One of the most important steps in leasing your rental property in San Diego or Riverside counties is setting the right price. This can be a lot more difficult than it might seem due to the consequences of setting the rent either too high or too low.
The reasons you might set rent too high or too low
At it’s most basic, setting your rent too high will make it difficult to attract residents, whereas setting it too low could end up costing you money (and thereby hurting your investment return). However, you may still set the price of rent too high or too low due to the following reasons:
- You’re trying to cover your own expenses – Obviously, you don’t want to take a loss. However, if you’ve spent too much buying the property, you can’t just try to make up for it by raising the rent. Prospective residents are smarter than that. You can add incidental charges instead, such as fees for pets, parking and roommates, to help cover your expenses.
- You think charging less will attract more prospective residents – Yes, you might fill a vacant property quicker, but not only will you lose money – even if it is just a little bit – you may also hurt the overall value of your rental property. This is because a rental property’s value may be determined by the income it brings in.
- You think a lower rent will require less work on your part – Don’t assume your residents will take care of small maintenance and repair tasks on their own just because they are paying less rent. You’ll be doing just as much work to maintain the property as you would if you had set the rent correctly. Remember, residents aren’t going to think in terms of saving money because of lower rent. Their rent is their rent, whether you priced it low or not.
Determining the proper rent for your property
So now you know that there’s no reason to charge more or less than what your rental property is worth. But how exactly do you figure out the proper rent to charge? The following tips should help you determine the right amount to charge in rent:
- Look at neighborhood rent prices – Do your research on other rental properties in the neighborhood to get an idea of how much rent is being charged in the area. You can simply drive around and look for “for rent” signs, or you can look online for advertisements in the area, such as on Craigslist or Realtor.com. Just keep in mind that this is a ballpark figure – there are a lot of other factors to consider. For one, a property with five bedrooms isn’t going to be a good comparison if you’re looking to rent out a two-bedroom home. Secondly, some of these properties may have been vacant for a long time – there’s no way to tell by with just a glance if the rental property is overpriced or underpriced.

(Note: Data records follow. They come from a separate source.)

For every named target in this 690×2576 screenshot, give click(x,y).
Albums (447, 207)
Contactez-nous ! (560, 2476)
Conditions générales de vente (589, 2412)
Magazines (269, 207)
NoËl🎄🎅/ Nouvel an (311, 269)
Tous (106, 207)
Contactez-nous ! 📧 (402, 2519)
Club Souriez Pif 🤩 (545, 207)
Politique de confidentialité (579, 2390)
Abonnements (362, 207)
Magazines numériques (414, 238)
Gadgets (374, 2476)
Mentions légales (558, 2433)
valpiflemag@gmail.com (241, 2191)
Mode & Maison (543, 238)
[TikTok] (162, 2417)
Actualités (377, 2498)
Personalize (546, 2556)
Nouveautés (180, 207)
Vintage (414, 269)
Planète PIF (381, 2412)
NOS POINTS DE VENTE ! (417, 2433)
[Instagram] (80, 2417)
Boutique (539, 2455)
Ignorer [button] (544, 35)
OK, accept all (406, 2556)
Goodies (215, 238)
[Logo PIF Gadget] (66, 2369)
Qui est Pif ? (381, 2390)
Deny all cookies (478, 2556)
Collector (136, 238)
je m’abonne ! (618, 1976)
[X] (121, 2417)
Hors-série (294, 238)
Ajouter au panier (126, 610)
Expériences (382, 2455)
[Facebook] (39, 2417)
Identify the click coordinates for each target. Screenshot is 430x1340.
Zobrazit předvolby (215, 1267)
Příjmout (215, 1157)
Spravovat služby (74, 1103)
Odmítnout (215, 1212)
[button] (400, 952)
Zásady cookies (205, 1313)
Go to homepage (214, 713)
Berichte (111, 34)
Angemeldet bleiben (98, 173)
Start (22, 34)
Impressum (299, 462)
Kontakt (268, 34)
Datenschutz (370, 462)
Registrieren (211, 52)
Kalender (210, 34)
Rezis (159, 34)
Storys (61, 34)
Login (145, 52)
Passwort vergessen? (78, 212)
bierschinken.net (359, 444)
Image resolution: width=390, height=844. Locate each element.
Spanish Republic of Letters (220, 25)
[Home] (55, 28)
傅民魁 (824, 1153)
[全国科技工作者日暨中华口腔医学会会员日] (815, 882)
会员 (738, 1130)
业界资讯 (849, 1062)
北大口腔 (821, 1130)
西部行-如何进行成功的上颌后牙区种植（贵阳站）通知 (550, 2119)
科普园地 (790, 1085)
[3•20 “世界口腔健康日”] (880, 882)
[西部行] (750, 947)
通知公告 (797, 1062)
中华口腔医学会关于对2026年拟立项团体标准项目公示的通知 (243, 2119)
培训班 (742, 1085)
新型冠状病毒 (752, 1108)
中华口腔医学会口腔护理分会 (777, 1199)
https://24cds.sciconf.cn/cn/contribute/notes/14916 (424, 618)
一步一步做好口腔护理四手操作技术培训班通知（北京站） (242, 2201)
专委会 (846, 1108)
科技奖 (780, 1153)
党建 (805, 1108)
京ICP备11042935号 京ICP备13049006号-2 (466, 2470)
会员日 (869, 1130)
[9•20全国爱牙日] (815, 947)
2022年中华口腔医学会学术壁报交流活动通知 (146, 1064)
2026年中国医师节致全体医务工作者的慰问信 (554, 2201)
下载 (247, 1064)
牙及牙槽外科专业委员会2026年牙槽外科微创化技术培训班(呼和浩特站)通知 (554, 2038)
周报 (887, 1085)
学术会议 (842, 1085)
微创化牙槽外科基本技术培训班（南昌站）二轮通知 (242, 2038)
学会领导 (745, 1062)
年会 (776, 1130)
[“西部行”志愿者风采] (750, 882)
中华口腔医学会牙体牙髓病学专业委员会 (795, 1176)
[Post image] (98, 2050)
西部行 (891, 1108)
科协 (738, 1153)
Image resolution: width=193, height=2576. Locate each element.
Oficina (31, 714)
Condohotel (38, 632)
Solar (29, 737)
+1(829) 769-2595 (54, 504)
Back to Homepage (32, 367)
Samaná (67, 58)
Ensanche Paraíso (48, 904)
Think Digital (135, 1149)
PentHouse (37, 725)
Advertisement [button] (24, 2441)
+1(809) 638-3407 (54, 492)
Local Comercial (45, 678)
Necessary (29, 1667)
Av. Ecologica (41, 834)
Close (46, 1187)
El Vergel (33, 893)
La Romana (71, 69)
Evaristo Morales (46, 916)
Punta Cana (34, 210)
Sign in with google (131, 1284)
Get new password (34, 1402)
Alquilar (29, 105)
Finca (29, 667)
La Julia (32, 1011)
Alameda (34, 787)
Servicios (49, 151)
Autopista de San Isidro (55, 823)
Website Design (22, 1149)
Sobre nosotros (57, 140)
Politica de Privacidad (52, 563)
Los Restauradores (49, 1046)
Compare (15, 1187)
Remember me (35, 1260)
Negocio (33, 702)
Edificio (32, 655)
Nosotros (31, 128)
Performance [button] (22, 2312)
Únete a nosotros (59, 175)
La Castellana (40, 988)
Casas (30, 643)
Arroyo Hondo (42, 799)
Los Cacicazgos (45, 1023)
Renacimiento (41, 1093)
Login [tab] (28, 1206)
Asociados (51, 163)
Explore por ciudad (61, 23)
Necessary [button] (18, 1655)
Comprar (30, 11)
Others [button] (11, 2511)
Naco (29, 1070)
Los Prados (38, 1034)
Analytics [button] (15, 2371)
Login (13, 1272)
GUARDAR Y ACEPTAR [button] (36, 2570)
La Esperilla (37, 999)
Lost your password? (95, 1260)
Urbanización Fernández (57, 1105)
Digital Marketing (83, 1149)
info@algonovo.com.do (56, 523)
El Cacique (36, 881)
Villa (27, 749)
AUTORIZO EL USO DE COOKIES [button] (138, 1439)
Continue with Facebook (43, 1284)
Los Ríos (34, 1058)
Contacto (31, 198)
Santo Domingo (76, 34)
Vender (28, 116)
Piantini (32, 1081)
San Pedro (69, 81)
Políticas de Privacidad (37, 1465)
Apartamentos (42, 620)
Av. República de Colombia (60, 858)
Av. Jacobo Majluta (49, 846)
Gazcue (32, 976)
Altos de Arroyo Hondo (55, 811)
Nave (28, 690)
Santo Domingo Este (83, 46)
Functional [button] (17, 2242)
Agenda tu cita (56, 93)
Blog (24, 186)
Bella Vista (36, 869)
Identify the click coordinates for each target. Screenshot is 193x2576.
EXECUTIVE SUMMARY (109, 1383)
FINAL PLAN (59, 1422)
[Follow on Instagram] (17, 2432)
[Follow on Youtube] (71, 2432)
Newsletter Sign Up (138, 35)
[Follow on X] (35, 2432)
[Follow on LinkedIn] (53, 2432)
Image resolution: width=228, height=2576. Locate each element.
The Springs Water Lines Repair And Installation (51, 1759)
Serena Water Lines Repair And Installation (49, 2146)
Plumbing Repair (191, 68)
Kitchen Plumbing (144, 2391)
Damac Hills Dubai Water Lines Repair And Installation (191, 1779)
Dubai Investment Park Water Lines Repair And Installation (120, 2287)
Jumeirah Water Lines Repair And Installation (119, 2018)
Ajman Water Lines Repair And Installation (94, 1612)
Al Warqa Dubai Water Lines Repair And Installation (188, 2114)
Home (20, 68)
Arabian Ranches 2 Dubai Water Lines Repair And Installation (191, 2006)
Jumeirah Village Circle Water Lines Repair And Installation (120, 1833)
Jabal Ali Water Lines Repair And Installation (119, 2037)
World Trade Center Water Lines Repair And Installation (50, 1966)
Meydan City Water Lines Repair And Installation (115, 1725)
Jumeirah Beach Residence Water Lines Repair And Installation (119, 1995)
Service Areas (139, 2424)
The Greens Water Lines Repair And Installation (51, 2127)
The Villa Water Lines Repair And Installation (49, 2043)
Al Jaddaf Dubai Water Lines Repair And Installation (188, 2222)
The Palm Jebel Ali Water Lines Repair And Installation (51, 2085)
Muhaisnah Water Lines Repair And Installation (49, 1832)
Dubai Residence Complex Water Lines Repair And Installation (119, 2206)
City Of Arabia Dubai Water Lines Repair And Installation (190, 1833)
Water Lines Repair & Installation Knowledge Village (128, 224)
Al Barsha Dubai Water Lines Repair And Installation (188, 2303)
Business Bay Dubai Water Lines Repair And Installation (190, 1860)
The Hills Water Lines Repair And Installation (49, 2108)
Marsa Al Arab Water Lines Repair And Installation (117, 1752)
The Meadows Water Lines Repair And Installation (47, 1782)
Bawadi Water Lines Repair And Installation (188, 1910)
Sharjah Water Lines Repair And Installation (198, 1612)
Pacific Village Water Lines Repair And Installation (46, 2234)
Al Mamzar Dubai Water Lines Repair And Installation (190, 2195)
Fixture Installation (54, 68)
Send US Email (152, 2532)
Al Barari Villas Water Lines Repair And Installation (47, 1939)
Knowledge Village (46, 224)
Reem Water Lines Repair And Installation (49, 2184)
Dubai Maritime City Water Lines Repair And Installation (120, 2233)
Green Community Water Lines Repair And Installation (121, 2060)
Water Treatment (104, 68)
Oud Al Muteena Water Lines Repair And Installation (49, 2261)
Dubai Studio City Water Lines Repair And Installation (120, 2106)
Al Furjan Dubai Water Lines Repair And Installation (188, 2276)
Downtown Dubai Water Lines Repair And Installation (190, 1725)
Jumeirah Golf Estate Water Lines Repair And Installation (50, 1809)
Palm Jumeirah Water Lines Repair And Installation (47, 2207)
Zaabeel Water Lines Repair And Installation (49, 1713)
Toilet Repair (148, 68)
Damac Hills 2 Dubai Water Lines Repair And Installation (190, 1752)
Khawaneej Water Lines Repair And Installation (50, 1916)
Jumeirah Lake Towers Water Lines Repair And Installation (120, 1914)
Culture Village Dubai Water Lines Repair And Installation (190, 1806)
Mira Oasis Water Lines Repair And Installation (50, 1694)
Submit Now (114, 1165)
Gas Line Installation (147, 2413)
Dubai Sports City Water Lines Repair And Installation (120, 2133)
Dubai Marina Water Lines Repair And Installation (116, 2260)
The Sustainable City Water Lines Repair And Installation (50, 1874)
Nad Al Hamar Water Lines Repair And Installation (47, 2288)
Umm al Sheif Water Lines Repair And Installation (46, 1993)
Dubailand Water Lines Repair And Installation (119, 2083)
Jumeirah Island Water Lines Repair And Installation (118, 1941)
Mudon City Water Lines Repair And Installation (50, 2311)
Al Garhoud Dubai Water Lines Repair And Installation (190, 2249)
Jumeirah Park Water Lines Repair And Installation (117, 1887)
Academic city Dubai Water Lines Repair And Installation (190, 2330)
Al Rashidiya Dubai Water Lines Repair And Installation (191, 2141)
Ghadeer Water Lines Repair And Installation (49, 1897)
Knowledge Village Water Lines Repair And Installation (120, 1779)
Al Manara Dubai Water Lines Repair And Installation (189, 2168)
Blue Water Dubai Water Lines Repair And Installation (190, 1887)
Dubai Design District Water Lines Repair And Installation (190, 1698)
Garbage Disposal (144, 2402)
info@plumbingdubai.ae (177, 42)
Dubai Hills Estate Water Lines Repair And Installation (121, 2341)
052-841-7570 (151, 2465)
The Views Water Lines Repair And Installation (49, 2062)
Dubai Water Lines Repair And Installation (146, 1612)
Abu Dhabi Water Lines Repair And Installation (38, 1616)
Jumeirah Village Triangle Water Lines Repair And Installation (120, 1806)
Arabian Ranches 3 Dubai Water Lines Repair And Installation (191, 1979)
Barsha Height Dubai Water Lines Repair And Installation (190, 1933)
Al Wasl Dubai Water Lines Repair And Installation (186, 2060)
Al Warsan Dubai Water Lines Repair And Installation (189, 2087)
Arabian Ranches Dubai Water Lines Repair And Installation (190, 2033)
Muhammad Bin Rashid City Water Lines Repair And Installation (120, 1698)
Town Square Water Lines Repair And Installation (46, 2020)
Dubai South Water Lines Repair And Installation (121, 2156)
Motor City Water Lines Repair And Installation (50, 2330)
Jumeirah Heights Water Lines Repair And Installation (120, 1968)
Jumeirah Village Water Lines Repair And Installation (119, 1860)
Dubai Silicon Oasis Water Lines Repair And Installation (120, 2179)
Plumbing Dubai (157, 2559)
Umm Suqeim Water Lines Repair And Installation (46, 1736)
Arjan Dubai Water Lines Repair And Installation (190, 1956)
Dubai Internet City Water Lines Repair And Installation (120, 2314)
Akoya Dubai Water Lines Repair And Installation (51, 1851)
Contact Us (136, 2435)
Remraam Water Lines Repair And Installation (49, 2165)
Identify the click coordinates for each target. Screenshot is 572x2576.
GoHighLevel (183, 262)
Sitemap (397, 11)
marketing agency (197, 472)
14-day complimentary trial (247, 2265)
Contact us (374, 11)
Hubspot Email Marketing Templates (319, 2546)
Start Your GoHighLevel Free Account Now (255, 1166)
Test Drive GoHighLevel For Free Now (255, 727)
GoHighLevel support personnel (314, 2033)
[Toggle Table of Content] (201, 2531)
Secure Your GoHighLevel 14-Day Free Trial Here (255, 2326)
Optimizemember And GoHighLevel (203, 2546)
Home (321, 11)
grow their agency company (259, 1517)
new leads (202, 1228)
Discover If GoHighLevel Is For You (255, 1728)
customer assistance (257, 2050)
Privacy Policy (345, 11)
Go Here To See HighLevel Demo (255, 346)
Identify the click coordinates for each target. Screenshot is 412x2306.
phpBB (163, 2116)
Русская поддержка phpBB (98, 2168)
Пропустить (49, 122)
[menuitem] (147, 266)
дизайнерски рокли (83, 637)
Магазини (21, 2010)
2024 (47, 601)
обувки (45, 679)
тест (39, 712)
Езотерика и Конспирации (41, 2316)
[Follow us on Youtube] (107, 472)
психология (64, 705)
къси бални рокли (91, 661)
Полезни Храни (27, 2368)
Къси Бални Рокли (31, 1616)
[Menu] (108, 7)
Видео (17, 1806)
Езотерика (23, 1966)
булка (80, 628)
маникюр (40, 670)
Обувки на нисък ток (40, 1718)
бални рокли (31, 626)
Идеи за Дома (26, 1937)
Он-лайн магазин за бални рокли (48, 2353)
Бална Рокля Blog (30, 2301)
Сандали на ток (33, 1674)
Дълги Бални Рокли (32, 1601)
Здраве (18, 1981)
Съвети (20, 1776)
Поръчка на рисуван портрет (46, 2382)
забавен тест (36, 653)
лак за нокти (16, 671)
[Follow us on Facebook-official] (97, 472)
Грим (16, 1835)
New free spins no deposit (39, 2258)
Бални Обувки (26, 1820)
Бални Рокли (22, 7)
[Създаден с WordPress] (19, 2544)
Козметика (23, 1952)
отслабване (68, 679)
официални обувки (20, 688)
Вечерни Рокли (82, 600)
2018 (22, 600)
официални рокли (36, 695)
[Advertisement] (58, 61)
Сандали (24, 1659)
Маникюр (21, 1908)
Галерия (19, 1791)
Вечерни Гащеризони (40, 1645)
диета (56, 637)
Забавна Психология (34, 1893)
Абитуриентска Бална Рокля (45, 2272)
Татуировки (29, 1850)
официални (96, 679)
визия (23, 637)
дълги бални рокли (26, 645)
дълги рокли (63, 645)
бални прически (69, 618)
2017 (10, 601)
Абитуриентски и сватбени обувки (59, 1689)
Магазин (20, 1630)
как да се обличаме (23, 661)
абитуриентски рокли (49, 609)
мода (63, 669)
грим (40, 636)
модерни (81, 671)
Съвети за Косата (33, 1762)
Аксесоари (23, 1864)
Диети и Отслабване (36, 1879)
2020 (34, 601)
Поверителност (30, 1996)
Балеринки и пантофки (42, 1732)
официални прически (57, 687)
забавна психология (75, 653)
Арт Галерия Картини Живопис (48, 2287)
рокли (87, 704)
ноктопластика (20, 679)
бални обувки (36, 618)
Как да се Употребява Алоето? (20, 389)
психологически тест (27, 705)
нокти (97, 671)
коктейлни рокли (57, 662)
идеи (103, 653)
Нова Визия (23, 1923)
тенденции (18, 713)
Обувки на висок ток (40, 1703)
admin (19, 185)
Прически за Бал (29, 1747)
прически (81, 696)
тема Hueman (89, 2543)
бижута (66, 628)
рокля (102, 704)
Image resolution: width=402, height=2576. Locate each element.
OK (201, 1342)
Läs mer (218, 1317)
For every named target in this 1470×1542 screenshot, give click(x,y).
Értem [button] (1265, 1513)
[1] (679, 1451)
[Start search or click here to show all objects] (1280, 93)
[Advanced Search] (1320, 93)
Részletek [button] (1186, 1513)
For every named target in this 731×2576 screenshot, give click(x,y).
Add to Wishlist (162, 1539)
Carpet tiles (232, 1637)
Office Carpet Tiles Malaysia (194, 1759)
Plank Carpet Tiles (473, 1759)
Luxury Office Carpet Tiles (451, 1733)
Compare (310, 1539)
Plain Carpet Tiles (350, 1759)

- Use rent comparison tools – There are plenty of rent comparison tools available online to help with your research. For example, RentBits allows you to track average rent rates over the last 14 months, while Zillow can give you rent estimate data based on any address that you enter.
- Use a rent determining tool – One effective online tool for determining rent is RentRange. By inputting a specific address, zip code and city, you can have access to historical rent rate trends, property vacancy rates, comparable rental property information, rental market strength indicators and even data on rental cost per square foot. Because of how much information this tool provides, you will have to pay to use it.
- Speak with a property management expert – A property management company has a pulse on the real estate market. This means that they can inform you about other similar properties that are up for lease and how much they are charging. Of course, these properties may be under or over charging as well, which is why a property management company can also pull up similar properties in the area that were recently rented out. Additionally, they can tell you what improvements to make to your property to increase your rent and be more competitive in your market.
Use these tips in order to determine the rental rate for your property that isn’t too low or too high. However, keep in mind that there are certain things you can do to your property to help boost its value, allowing you to increase your rent. This includes investing in smaller renovations or remodeling projects. You should be sure to speak to an expert, such as a property management company, about what kind of updates could make to your property to improve its value and whether they are worth investing in.